World Bulletin / News Desk
Pakistan’s first-time premier Imran Khan has set out on a journey to achieve his ambitious 100-day agenda with high stakes and even higher expectations.
The much-debated agenda that the ruling Pakistan Tehreek-e-Insaf (PTI) party announced before the July 25 elections included six themes -- transforming governance, strengthening the federation, revitalizing economic growth, uplifting agriculture and conserving water, revolutionizing social sector and ensuring national security.
More specifically, the 66-year former cricket star also pledged to create 10 million jobs, and facilitate the private sector to build 5 million homes for low-income residents apart from fixing the simmering energy challenge and making multibillion dollar China-Pakistan Economic Corridor (CPEC) a “game changer”.
The nascent premier who took the reins of this South Asian nuclear state a little more than a week ago, seems to be confident and undeterred by criticism on his ambitiousness.
But for many, his plans are opaque.
Khan’s Cabinet picks has also drawn widespread criticism. A majority of his ministers have already worked twice or thrice in the governments of former military ruler General Pervez Musharraf, Pakistan Muslim League (Nawaz), and Pakistan Peoples Party (PPP) governments.
“Achieving this all is not going to any easy task for a novice government as the challenges the country is facing are chronic and complicated,” Dr. Kaiser Bengali, a leading Pakistani economist told Anadolu Agency.
“Even five years are not enough to overcome these lingering problems. I would be happy if it were a 10-year plan,” he said.

*GOAL 1:* From the article on Imran Khan's agenda, list the themes that the PTI's 100-day agenda included.
*GOAL 2:* In the rows, from the first line up to and including the line with "Looking at the", swap "Instruction" for "Directive" and keep everything else the same.

*DATA SHOWN:*
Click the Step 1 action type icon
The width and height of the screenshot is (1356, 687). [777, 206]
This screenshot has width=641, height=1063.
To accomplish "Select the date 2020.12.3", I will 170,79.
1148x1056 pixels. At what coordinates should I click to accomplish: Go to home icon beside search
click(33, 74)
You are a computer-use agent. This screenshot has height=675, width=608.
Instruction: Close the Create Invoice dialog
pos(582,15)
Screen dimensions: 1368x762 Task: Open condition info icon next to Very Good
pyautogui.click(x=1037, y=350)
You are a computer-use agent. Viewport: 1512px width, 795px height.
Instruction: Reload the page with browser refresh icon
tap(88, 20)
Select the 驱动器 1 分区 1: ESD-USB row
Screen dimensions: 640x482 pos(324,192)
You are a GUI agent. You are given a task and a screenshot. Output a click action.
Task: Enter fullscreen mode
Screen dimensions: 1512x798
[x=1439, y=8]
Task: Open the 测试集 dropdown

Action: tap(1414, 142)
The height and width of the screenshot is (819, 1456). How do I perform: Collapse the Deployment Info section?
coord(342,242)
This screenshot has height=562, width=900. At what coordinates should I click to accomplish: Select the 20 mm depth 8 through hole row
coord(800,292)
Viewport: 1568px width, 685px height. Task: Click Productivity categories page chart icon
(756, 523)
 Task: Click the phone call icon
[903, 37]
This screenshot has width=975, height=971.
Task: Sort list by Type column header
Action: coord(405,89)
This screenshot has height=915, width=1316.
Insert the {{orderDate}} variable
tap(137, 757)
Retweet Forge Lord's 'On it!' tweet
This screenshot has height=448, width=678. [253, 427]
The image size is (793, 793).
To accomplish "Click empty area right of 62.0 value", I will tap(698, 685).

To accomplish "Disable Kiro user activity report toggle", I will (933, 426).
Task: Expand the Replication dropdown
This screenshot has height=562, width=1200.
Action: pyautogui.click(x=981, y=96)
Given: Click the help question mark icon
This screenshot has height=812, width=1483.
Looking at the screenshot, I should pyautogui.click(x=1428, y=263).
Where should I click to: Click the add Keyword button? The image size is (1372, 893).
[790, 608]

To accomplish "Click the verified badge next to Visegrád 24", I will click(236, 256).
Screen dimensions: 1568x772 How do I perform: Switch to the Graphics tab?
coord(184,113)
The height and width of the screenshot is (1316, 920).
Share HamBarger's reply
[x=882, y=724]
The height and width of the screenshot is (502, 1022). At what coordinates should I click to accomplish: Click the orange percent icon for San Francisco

*TASK SOLUTION 1:*
- Transforming governance
- Strengthening the federation
- Revitalizing economic growth
- Uplifting agriculture and conserving water
- Revolutionizing social sector
- Ensuring national security

*TASK SOLUTION 2:*
Click the Step 1 action type icon
The width and height of the screenshot is (1356, 687). [777, 206]
This screenshot has width=641, height=1063.
To accomplish "Select the date 2020.12.3", I will 170,79.
1148x1056 pixels. At what coordinates should I click to accomplish: Go to home icon beside search
click(33, 74)
You are a computer-use agent. This screenshot has height=675, width=608.
Directive: Close the Create Invoice dialog
pos(582,15)
Screen dimensions: 1368x762 Task: Open condition info icon next to Very Good
pyautogui.click(x=1037, y=350)
You are a computer-use agent. Viewport: 1512px width, 795px height.
Directive: Reload the page with browser refresh icon
tap(88, 20)
Select the 驱动器 1 分区 1: ESD-USB row
Screen dimensions: 640x482 pos(324,192)
You are a GUI agent. You are given a task and a screenshot. Output a click action.
Task: Enter fullscreen mode
Screen dimensions: 1512x798
[x=1439, y=8]
Task: Open the 测试集 dropdown

Action: tap(1414, 142)
The height and width of the screenshot is (819, 1456). How do I perform: Collapse the Deployment Info section?
coord(342,242)
This screenshot has height=562, width=900. At what coordinates should I click to accomplish: Select the 20 mm depth 8 through hole row
coord(800,292)
Viewport: 1568px width, 685px height. Task: Click Productivity categories page chart icon
(756, 523)
 Task: Click the phone call icon
[903, 37]
This screenshot has width=975, height=971.
Task: Sort list by Type column header
Action: coord(405,89)
This screenshot has height=915, width=1316.
Insert the {{orderDate}} variable
tap(137, 757)
Retweet Forge Lord's 'On it!' tweet
This screenshot has height=448, width=678. [253, 427]
The image size is (793, 793).
To accomplish "Click empty area right of 62.0 value", I will tap(698, 685).

To accomplish "Disable Kiro user activity report toggle", I will (933, 426).
Task: Expand the Replication dropdown
This screenshot has height=562, width=1200.
Action: pyautogui.click(x=981, y=96)
Given: Click the help question mark icon
This screenshot has height=812, width=1483.
Looking at the screenshot, I should pyautogui.click(x=1428, y=263).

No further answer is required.